The question should be, "Should PVE & PVP gameplay coexist?" The answer is yes, if separated. When you incorporate both core gameplay elements it will cause a massive imbalance because of the way you approach both spectrums of gameplay. Most NPC AI for PVE gameplay is not adaptable like a player so more simple mechanics are warranted for such.
I liked Brad McQuaids response on his last Pantheon's stream about if PVP servers or PVP flagging will be available in the game. I applauded when he said they were separate. When you cross both streams of gameplay it can break the game. The question is, if you want to incorporate both streams then which do you want to focus more on?

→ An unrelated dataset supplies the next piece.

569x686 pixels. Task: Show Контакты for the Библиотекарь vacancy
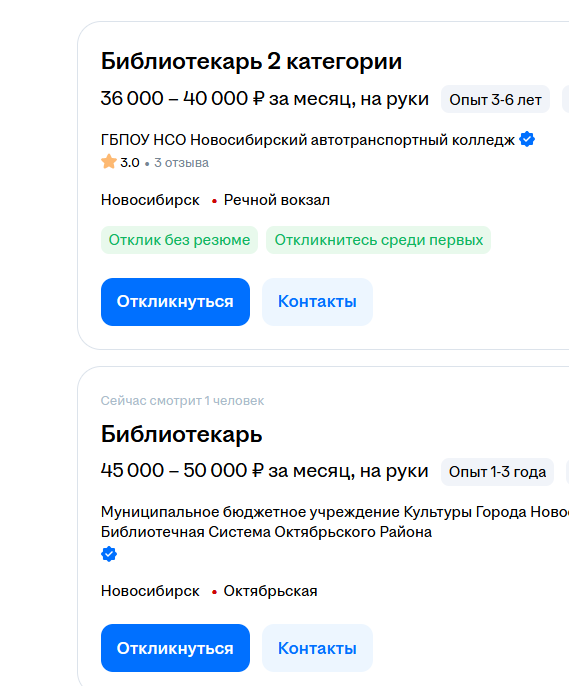tap(317, 648)
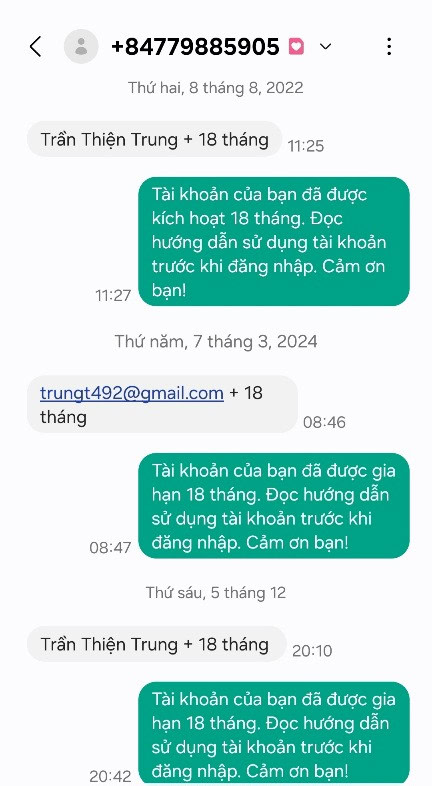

Is PVE a means to get more powerful for PVE or vice versa?
¯\_(ツ)_/¯
I think it would be interesting to have fighting pits where 1v1 pvp takes place in various cities. There would be several divisions. Melee vs Melee, Caster vs. Caster and FFA 1v1. It would be interesting for players to actually place bets with NPC's maybe even other players to win some gold to give an immersive feel. I like the idea of players progressing through PVP ranks via fighting pits and eventually the top 100 would be invited to a single elimination tournament and the victor gets special rewards that only the winner may have access too.
Perhaps, the victor would get a set amount of gold, special weapon/armor skin, title and a statue in the town square of their character with all of their achievements. Then 1-3 months down the road someone else has the opportunity to take their title and rewards or the the champion can defend it.